▶ _DIRECTIONS FOR THIS TASK_:
Quote exactly and only this range of lines in the data below: the line that holds "The image size is (517, 641)." to the line that holds "322x122 pixels.", both included.

[[ DATA FOR ANALYSIS open ]]

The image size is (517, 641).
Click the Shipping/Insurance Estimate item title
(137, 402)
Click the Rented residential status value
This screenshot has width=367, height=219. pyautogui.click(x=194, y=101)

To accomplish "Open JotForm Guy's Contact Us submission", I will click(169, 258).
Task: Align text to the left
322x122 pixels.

[[ DATA FOR ANALYSIS closed ]]
[[ DATA FOR ANALYSIS open ]]

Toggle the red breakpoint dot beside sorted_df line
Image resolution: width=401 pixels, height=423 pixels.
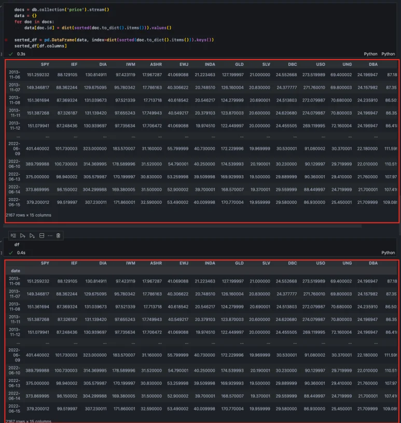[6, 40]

[[ DATA FOR ANALYSIS closed ]]

▶ _RESPONSE TO THIS TASK_:
The image size is (517, 641).
Click the Shipping/Insurance Estimate item title
(137, 402)
Click the Rented residential status value
This screenshot has width=367, height=219. pyautogui.click(x=194, y=101)

To accomplish "Open JotForm Guy's Contact Us submission", I will click(169, 258).
Task: Align text to the left
322x122 pixels.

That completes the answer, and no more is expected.